3月27日、佐川宣寿前国税庁長官は、参院予算委員会の証人喚問で、森友決裁文書14件の書き換えについて「理財局の中で行われた」とし、安倍晋三首相や麻生太郎財務相からの指示はなかったとの認識を示した。参院予算委員会で証言する佐川氏(2018年 ロイター/Toru Hanai)

衆参両院の予算委員会は27日、森友疑惑究明に向け、当時理財局長だった佐川宣寿前国税庁長官に対する証人喚問を実施した。決裁文書改ざんについて、佐川氏は「理財局の中で行われた」と証言。安倍晋三首相や麻生太郎財務相、首相官邸幹部らの関与は否定した。

証人喚問は昨年3月の籠池泰典・森友学園前理事長以来、約1年ぶり。佐川氏は冒頭、改ざんをいつ認識したかについては「捜査対象で刑事訴追される恐れがある」と述べ、証言を拒否した。

一方、国会の混乱や行政の信頼を揺るがした点に関し、佐川氏は「申し訳なかった」と陳謝。理財局長当時の国会答弁に触れ、「丁寧さを欠いていたのは間違いない。交渉記録に関して財務省の文書管理規則だけを述べた点が丁寧さを欠いた。連日連夜の作業で休めず、余裕がなかったのが実態」と当時を振り返った。

文書改ざんを巡っては、麻生財務相が12日の記者会見で、最終責任者は佐川氏とし、同氏より上の立場の幹部への報告はなかったとの認識を示した。

証人喚問で佐川氏は「責任はひとえに私にある」「当時の担当局長として大変重い責任がある」などとし、文書改ざんは財務省理財局内で行われたと証言。文書改ざんに関し「理財局以外や首相官邸に報告することはない」と述べた。

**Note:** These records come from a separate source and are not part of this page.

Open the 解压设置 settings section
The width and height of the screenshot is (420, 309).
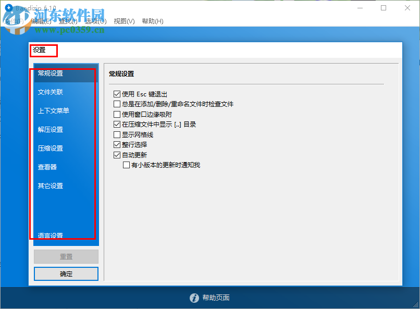point(50,129)
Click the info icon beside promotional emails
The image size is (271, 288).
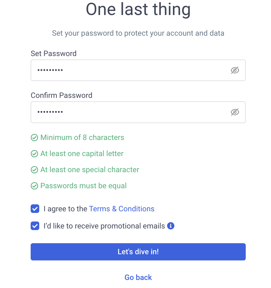(171, 226)
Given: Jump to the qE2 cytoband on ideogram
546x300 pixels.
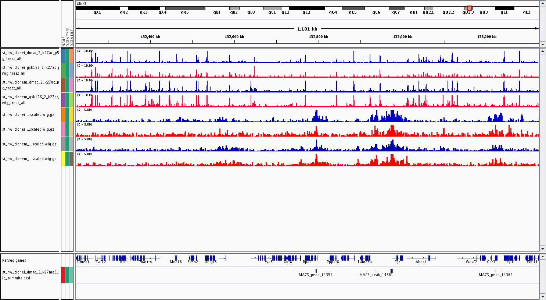Looking at the screenshot, I should click(527, 8).
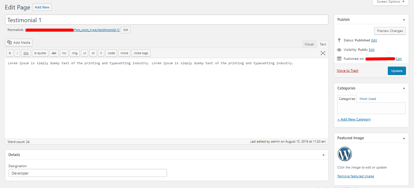414x188 pixels.
Task: Insert a link tag
Action: (x=26, y=53)
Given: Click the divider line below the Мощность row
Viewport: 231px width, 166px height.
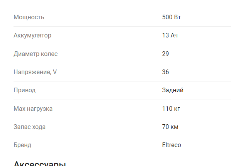Looking at the screenshot, I should (122, 27).
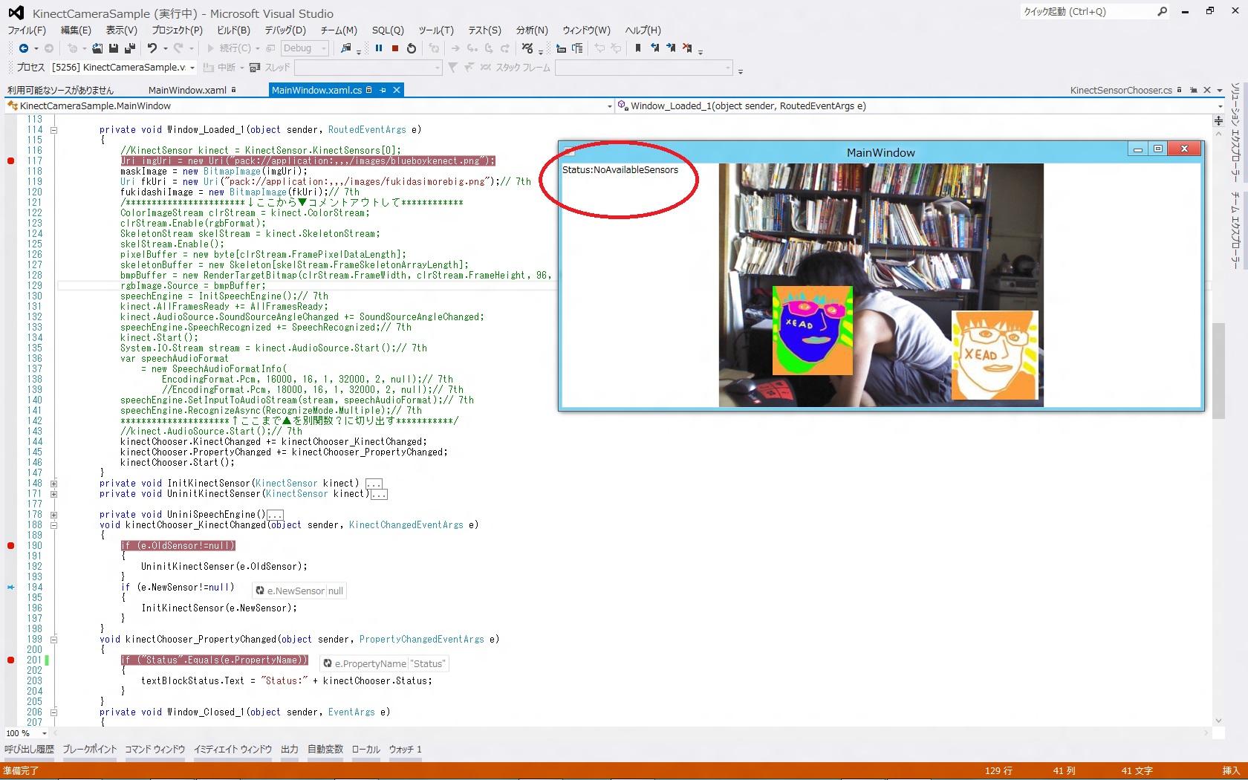
Task: Toggle off the breakpoint at line 190
Action: pyautogui.click(x=10, y=545)
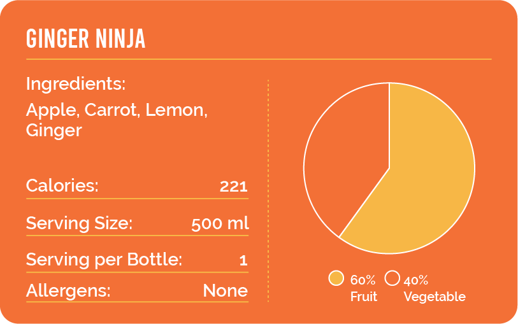Select the 500 ml value
Screen dimensions: 518x324
point(220,223)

財務省の太田充理財局長が、改ざんへの佐川氏の関与の度合いは大きいとした国会答弁については、「財務省の調査の中身を知らないので、コメントする立場にない」と語った。

また、改ざん前文書に記載のあった「特殊性」などの文言について「官邸の関与を示しているものではない」「官邸からの指示も協議も相談もなかった」と明言。首相官邸幹部や麻生財務相も含め、政治家からの関与を重ねて否定した。

もっとも、官邸の関与がなかったと断言できる根拠については「政治家・官邸から書き換えの指示があれば(当時の)局長の私に上がってくるが、そのようなことはなかった」と説明するにとどめた。

森友学園との土地売買交渉時に財務省理財局長だった前任の迫田英典氏から、森友学園問題について「一切、引き継ぎを受けていない」とも述べた。

改ざん前文書に記載された安倍首相夫人の昭恵氏の名前を見たのかとの質問にも「捜査の範囲に入っている」として証言を拒否した。

近畿財務局職員の死亡に関し「亡くなった経緯については一切承知していない」としつつ「大変残念で、心より冥福を祈りたい」述べた。

また、証人喚問が実体解明につながったかとの質問に対しては、「書き換えの経緯を答えていないので、解明になっていない」と認めた。